**SUPPLIED PASSAGE**
◇ ◇ ◇
Linking
Arms and Loosening Ties
Area
law firms take new paths to achieve old goals - more files, top hires
By
Cynthia Snyder
Staff Writer, Princeton
Business Journal
May 23-25, 2000

Photo Credit: Frank Wojciechowski Photography |
Hoping to recruit
the best and the brightest, area law firms are inflating wage packages,
loosening dress codes, encouraging family time and actively seeking
strategic partnerships with well-established small firms and solo practices.
A tight hiring market and increased competition among firms to provide
clients with one-stop services also have led to major changes in the
practice of law.
A recent announcement
from regional giant Saul, Ewing, Remick & Saul - motto, "Lawyers
Thinking Ahead" - trumpets a staggering $10,000 increase in all
associate salaries across the board, with starting salaries in the Princeton
office climbing to $100,000, up from $90,000 last year. The shower of
green comes "in response to current trends in the industry,"
the announcement stated, and is "part of Saul Ewing's determination
to compete for and keep the best associate talent," according to
Managing Partner John Stoviak.
But just when young
lawyers may be tempted to spend their padded earnings on designer suits,
there soon may be less occasion for those high-priced duds. Local firm
Reed Smith Shaw & McClay has gone "business casual" every
day, leaving the daily dress-up/dress-down decisions to the discretion
of the individual attorney. At Reed Smith, salaries also are increasing
as the firm seeks to skim the cream from the available pool of top legal
talent.
Len Bernstein, administrative
partner in the firm's New Jersey office, said market pressure has made
it impossible to hold down starting salaries. "Unfortunately, the
market forces generated by the Silicon Valley law firms have skewed
the market so that the market for top-level, starting-level lawyers
has exploded," he explained. "Our clients expect that we will
get the best lawyers for them. So while these salaries are astronomical,
we have to compete. That's what led to our meeting and, hopefully, beating
the competition."
For many law firms,
the salary surge seemed to happen almost overnight. "It's more
revolution than evolution," said Barry Epstein of Passaic, a Bergen
County civil trial attorney in private practice for more than 30 years,
who was sworn in as president-elect of the New Jersey State Bar Association
(NJBA) on May 14. "Large law firms recognize they just can't march
ahead with the status quo," he said. "To compete against each
other and to compete with other things that young attorneys fresh out
of law school may wish to do
they've had to increase their starting
salaries even more."
For example, Mr.
Epstein said, a phenomenon that is increasing in the legal profession
is that some of the best new prospects never take the bar exam. "Let's
put it this way," said Mr. Epstein. "I don't think that being
a lawyer is the easiest way to wealth if you're a bright and talented
person. There are young attorneys coming out of the best schools who
don't even take bar exams, who never work for firms. They go into finance.
Internet situations, high tech - whatever - where the opportunity for
financial reward can be a lot greater. There's just not enough talent
to go around to fill the needs of the large firms."
Other young attorneys
may shy away from the "killer" hours imposed on them by large
firm practice, said Mr. Epstein, and therefore they seek public sector
jobs as government attorneys or else find a more comfortable niche in
smaller firms. Money's not the issue in such cases, he opined, "they're
interested in quality-of-life issues."
◇ ◇ ◇
**TASK MATERIAL**
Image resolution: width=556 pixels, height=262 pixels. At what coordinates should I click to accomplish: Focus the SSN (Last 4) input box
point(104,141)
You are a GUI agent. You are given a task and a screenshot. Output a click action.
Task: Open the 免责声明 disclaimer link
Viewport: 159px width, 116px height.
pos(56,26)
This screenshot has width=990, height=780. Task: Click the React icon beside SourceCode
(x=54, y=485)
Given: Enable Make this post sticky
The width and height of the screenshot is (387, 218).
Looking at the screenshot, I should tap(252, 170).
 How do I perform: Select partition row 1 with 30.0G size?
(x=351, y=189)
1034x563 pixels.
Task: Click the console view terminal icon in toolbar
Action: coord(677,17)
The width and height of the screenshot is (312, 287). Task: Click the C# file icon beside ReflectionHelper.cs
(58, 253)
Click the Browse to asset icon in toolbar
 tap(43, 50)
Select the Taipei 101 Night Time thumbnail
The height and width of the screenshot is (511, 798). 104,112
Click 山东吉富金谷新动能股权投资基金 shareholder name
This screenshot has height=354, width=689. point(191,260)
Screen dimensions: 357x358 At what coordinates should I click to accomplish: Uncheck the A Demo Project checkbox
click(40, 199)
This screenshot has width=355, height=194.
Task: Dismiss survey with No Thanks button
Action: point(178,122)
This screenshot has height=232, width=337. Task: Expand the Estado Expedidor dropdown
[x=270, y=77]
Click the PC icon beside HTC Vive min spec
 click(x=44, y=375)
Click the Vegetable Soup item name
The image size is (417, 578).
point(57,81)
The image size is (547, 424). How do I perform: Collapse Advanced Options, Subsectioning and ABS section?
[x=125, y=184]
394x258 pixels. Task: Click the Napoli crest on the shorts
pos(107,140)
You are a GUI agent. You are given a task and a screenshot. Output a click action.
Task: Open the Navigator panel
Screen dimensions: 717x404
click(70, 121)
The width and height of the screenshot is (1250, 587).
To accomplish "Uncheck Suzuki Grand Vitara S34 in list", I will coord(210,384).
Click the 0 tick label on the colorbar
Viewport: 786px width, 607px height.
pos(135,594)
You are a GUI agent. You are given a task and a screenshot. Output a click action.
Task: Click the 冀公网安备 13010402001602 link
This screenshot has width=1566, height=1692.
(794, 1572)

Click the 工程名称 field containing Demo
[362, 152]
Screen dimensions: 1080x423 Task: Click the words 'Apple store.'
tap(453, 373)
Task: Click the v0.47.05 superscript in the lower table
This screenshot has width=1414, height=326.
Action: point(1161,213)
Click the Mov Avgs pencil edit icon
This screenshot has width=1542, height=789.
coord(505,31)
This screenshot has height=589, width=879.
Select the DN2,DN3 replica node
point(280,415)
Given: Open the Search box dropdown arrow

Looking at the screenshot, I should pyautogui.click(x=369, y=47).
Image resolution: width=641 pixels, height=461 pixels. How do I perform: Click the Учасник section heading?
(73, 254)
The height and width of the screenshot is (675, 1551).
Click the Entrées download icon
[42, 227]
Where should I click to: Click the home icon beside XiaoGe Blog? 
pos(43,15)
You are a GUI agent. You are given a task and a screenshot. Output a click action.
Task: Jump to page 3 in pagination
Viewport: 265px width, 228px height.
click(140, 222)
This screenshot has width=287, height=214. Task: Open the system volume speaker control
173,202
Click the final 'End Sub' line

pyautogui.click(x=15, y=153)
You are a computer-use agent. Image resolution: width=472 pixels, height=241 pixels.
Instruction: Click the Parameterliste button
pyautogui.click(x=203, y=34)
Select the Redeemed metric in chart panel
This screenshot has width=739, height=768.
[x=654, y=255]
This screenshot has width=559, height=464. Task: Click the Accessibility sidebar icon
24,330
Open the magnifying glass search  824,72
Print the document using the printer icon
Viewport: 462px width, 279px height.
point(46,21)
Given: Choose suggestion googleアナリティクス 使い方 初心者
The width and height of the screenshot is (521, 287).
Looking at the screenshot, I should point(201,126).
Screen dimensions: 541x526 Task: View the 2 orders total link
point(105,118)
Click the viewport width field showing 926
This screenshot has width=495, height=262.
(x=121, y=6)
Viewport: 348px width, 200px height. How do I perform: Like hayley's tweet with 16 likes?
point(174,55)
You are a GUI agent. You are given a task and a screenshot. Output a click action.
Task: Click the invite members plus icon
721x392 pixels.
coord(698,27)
◇ ◇ ◇
**WORK INSTRUCTIONS**
(1) Put the records from the line with "Click the viewport width field showing 926" through the end of the records into a Markdown table with the columns Row and Line, leaving out any blank lines.
(2) Continue the article on area law firms competing for new hires from the point where it stops.
The article and the records were taken from separate sources.

**RESULTS OF THE EXERCISE**
(1)
| Row | Line |
|---|---|
| 1 | Click the viewport width field showing 926 |
| 2 | This screenshot has width=495, height=262. |
| 3 | (x=121, y=6) |
| 4 | Viewport: 348px width, 200px height. How do I perform: Like hayley's tweet with 16 likes? |
| 5 | point(174,55) |
| 6 | You are a GUI agent. You are given a task and a screenshot. Output a click action. |
| 7 | Task: Click the invite members plus icon |
| 8 | 721x392 pixels. |
| 9 | coord(698,27) |

(2)
Under normal circumstances,
Mr. Epstein's firm, which has four lawyers on its letterhead, couldn't
compete for a top-ranking graduate. Nevertheless, he successfully recruited
one - from within his own family. "My son, who graduated Harvard
Law School is now in my firm, I'm proud to say," he kvelled. "Historically
speaking, however, somebody like me with a four-lawyer firm would generally
never have that opportunity. But given all the dynamics, the relationship
I have with my son, he's chosen a smaller firm career."
A feeling of family,
with or without blood ties, has enabled Princeton law firm Mason, Griffin
& Pierson, with 19 attorneys currently on the roster, to recruit
some of the best talent available in New Jersey for nearly half a century
without a sizable bankroll. "The firm is a very-people/ family-oriented
place to be," said partner and shareholder Kris Hadinger at Mason
Griffin's 45th anniversary celebration. "It's always felt like
a happy, comfortable home. The more senior members were always mentors,
and my peers have always been my friends. We grew up together in the
profession."
According to Princeton
Township Attorney Ed Schmeirer, Mason Griffin's managing partner, a
sense of family forms the cornerstone of the firm's overall recruiting
strategy. "You can't compete dollar-for-dollar. We compete for
quality of life," he said. "We pay a fair salary. But it's
also important getting up in the morning and being happy to go to work."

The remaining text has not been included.